Ash's emotional bonds are put to the test when the bullies start roaming around town looking for him. He can't fight them; he can only avoid them through stealth, running away or jumping up on rooftops, showing some very, very light Nate Drake, Lara Croft-ish climbing ability. If the bullies are too close to the creatures and landscapes he's made, then your adorable creature and whatever sun, stars and landscape you made will get smaller and smaller until they practically disappear. I can only guess that Ash can re-paint new creatures and undo the bullies' damage, but the shrinking away is meant to reflect Ash's feelings when the bullies draw near, according to PixelOpus. That's just damn heartbreaking. If the bullies end up catching him, they can do a bunch of bad things to him, perhaps — worst of all — steal his brush.

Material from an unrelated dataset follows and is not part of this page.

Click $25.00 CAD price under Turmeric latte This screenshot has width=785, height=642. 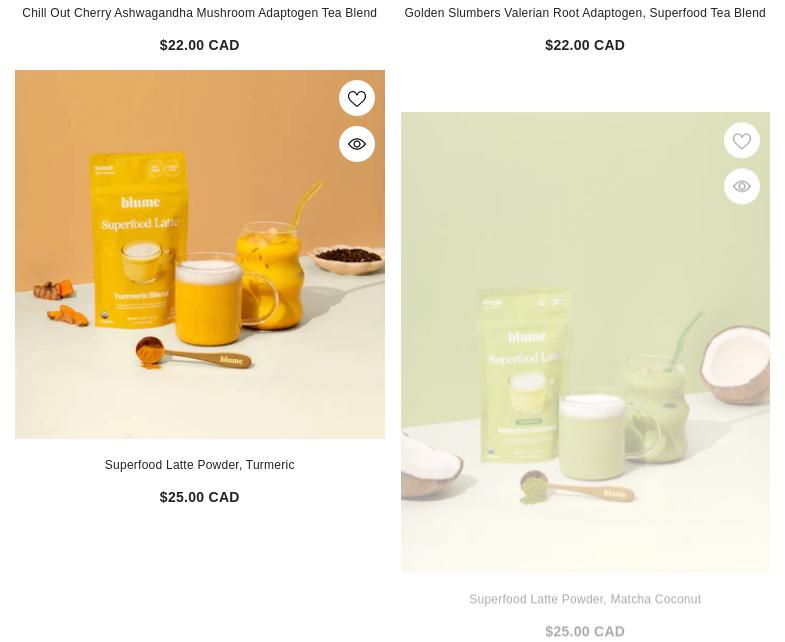(x=199, y=497)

It would be easy to wish teen Kratos or Atreus upon these bullies, but I like how Ash's mission of illuminating the dark spots of his hometown never wavers. It needs help — there are even spaces on Denska that have been overtaken by actual, tangible darkness, where Ash needs the power of super-paint to undo it. That's bestowed upon you when the awesome creature you made is in the vicinity, which just makes you like them more.

Perhaps my favorite aspect of Concrete Genie's potential is the messaging. To me, it looks like a statement about the crippling effects of bullying and the power of pure art. I look forward to seeing what else it has to say when it comes out later this year.